*TASK DIRECTIONS*. Each line from the one holding "Click the green checkmark no-accidents icon" through the final line of the data below is to be given again exactly, and no other line is to appear.

*SUPPLIED RECORDS*.
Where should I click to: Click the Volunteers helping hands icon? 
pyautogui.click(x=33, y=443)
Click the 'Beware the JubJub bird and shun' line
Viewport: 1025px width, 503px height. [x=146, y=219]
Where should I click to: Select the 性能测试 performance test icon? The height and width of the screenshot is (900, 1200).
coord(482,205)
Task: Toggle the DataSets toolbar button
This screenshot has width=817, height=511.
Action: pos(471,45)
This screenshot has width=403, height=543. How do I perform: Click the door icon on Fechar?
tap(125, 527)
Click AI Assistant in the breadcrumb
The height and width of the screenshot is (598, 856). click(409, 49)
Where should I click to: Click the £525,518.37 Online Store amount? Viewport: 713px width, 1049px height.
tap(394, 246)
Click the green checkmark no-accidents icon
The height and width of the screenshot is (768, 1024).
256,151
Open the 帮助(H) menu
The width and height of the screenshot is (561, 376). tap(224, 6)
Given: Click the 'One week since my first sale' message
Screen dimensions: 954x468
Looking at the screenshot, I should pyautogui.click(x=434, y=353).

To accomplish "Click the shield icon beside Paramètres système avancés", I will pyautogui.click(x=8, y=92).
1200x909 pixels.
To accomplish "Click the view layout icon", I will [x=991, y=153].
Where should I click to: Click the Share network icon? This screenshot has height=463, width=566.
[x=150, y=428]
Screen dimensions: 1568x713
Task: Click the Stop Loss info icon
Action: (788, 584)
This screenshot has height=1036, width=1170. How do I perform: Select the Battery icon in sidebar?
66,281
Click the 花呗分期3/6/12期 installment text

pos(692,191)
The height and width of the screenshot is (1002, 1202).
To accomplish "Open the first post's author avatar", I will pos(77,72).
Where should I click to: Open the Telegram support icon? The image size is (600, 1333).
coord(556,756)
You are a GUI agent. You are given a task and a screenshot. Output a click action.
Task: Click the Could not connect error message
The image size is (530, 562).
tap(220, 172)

*EXERCISE RESPONSE*.
Click the green checkmark no-accidents icon
The height and width of the screenshot is (768, 1024).
256,151
Open the 帮助(H) menu
The width and height of the screenshot is (561, 376). tap(224, 6)
Given: Click the 'One week since my first sale' message
Screen dimensions: 954x468
Looking at the screenshot, I should pyautogui.click(x=434, y=353).

To accomplish "Click the shield icon beside Paramètres système avancés", I will pyautogui.click(x=8, y=92).
1200x909 pixels.
To accomplish "Click the view layout icon", I will [x=991, y=153].
Where should I click to: Click the Share network icon? This screenshot has height=463, width=566.
[x=150, y=428]
Screen dimensions: 1568x713
Task: Click the Stop Loss info icon
Action: (788, 584)
This screenshot has height=1036, width=1170. How do I perform: Select the Battery icon in sidebar?
66,281
Click the 花呗分期3/6/12期 installment text

pos(692,191)
The height and width of the screenshot is (1002, 1202).
To accomplish "Open the first post's author avatar", I will pos(77,72).
Where should I click to: Open the Telegram support icon? The image size is (600, 1333).
coord(556,756)
You are a GUI agent. You are given a task and a screenshot. Output a click action.
Task: Click the Could not connect error message
The image size is (530, 562).
tap(220, 172)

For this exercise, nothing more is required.